ARTIGO:
------------------------------------------------------------------------
O Presidente alertou para uma possível implosão do sistema partidário, culpou os partidos e insistiu no apelo ao compromisso. Cavaco Silva tem razão, o atual sistema partidário está em risco?  
 
Sim, o sistema está em risco e o Presidente da República deu o seu contributo para isso. O mandato poderia ter sido feito de outra maneira, com os partidos políticos, com mais visibilidade pública. Se estas preocupações são dele há já dez anos, já o deveria ter dito antes. Só o está a fazer no fim do seu mandato, tem mais um ano.  
Porque só o faz agora no fim?  
 
Está a construir a memória final do seu mandato.  
 
A pulverização de votos que está a acontecer em Portugal e que acontece, até com maior intensidade, em outros países da Europa, será um fenómeno circunstancial, ou um movimento sem retomo?  
 
Nestas coisas da política a previsão pode brilhar pela certeza ou pela asneira. Nunca fui grande simpatizante da previsão. Estou convencido de que, gradualmente, vamos caminhar para uma fragmentação política, isto é, vão aparecer novos partidos. Tanto dentro do PS como no PSD, poderão existir fenómenos importantes de separação.  
 
Como é o caso do Livre?  
 
Sim. Vamos ver qual o efeito do Livre no Bloco de Esquerda, mas a minha convicção também com o novo Partido Democrático Republicano é que pode ser uma explosão efémera de primavera que de repente acaba, como o Carnaval para durar três dias. Mas pode ser que não. Em toda a Europa há casos destes. Portugal não é diferente. Apesar de resistir muito, Portugal está a ficar um país como os outros. Portugal gosta sempre de ser especial, geralmente pelas más razões, mas está a ficar como os outros países. E nos outros países os novos partidos surgiram e estão a surgir, muitas vezes, a partir ou a esfacelar os partidos existentes. A minha convicção é de que nos próximos dez anos vamos ter novos partidos e que alguns dos atuais vão ficar irreconhecíveis.  
 
Esse fenómeno de aparecimento de novos partidos pode forçar o tal compromisso que defende?  
 
Esperemos que seja esse o resultado, porque senão será o caos político. Em 100 ou 150 anos, Portugal nunca reviu as constituições, ou, antes, as constituições foram feitas à força, não foram referendadas. Estamos em vias de nos aproximar de uma época em que o regime e a Constituição, se não evoluírem pacificamente, democraticamente e em liberdade, sê-lo-ão pela força. Se o caminho for o da fragmentação, sem compromisso nacional, para garantir a responsabilidade da direção política, então teremos o esfacelamento, a Constituição e o regime por terra, como no passado, tantas vezes.
------------------------------------------------------------------------
TAREFA PROPOSTA 1: Reproduza sem alterações as linhas das entradas, desde o início delas até a linha que contém "should pyautogui.click(x=977, y=14).", incluídas ambas as extremidades.
------------------------------------------------------------------------
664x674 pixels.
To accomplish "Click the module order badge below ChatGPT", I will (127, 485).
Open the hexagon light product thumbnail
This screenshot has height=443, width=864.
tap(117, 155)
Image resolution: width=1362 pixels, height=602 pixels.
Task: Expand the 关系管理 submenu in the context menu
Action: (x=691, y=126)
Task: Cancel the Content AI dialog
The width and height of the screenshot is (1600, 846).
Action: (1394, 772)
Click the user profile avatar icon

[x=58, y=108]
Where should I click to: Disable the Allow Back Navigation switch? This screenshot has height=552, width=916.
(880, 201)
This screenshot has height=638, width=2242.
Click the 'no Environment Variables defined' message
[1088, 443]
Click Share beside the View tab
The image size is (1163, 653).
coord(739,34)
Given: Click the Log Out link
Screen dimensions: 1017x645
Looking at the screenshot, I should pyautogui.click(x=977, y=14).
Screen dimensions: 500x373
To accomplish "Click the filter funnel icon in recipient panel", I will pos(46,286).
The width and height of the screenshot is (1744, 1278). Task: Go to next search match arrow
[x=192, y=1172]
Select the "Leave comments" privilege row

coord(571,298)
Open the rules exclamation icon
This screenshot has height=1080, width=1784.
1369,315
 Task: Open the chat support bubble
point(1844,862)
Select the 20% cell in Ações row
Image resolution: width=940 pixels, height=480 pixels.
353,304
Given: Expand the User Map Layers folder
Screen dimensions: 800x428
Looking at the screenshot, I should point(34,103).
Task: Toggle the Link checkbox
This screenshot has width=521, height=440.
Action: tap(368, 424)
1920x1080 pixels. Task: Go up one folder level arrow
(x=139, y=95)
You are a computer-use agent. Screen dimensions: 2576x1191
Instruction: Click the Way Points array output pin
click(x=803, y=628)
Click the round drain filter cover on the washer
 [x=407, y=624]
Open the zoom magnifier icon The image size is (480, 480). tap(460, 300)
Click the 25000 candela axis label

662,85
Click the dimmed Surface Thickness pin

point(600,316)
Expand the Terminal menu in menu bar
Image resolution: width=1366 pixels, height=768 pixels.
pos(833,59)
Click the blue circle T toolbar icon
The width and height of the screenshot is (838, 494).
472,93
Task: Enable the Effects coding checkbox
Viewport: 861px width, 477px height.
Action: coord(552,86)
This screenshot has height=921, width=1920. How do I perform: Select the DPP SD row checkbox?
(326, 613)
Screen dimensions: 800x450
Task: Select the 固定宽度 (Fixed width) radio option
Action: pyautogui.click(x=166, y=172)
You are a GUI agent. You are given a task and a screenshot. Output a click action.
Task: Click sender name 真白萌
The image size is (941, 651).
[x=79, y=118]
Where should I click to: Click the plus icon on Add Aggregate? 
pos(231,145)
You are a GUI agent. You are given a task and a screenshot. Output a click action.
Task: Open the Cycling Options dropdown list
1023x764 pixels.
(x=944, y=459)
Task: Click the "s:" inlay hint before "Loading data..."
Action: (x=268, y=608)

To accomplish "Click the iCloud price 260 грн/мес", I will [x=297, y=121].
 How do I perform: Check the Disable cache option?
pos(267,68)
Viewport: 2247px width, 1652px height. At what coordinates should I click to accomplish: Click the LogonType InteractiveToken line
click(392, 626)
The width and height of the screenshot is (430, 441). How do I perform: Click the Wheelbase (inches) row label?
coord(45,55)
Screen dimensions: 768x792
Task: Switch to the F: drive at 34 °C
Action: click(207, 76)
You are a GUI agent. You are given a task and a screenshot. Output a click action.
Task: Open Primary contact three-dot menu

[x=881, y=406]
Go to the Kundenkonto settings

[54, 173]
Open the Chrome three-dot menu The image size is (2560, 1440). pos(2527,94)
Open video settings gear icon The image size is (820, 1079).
------------------------------------------------------------------------
TAREFA PROPOSTA 2:
Responda com base na entrevista:
(a) Segundo o entrevistado, o que o Presidente está a construir ao fazer esses alertas só no fim do mandato?
(b) Com que festa o entrevistado compara uma possível explosão efémera de novos partidos, e quantos dias ela dura?
(c) Em que prazo o entrevistado está convencido de que Portugal terá novos partidos?

RESOLUÇÃO DA TAREFA 1:
664x674 pixels.
To accomplish "Click the module order badge below ChatGPT", I will (127, 485).
Open the hexagon light product thumbnail
This screenshot has height=443, width=864.
tap(117, 155)
Image resolution: width=1362 pixels, height=602 pixels.
Task: Expand the 关系管理 submenu in the context menu
Action: (x=691, y=126)
Task: Cancel the Content AI dialog
The width and height of the screenshot is (1600, 846).
Action: (1394, 772)
Click the user profile avatar icon

[x=58, y=108]
Where should I click to: Disable the Allow Back Navigation switch? This screenshot has height=552, width=916.
(880, 201)
This screenshot has height=638, width=2242.
Click the 'no Environment Variables defined' message
[1088, 443]
Click Share beside the View tab
The image size is (1163, 653).
coord(739,34)
Given: Click the Log Out link
Screen dimensions: 1017x645
Looking at the screenshot, I should pyautogui.click(x=977, y=14).

RESOLUÇÃO DA TAREFA 2:
(a) Está a construir a memória final do seu mandato.
(b) Com o Carnaval, que dura três dias.
(c) Nos próximos dez anos.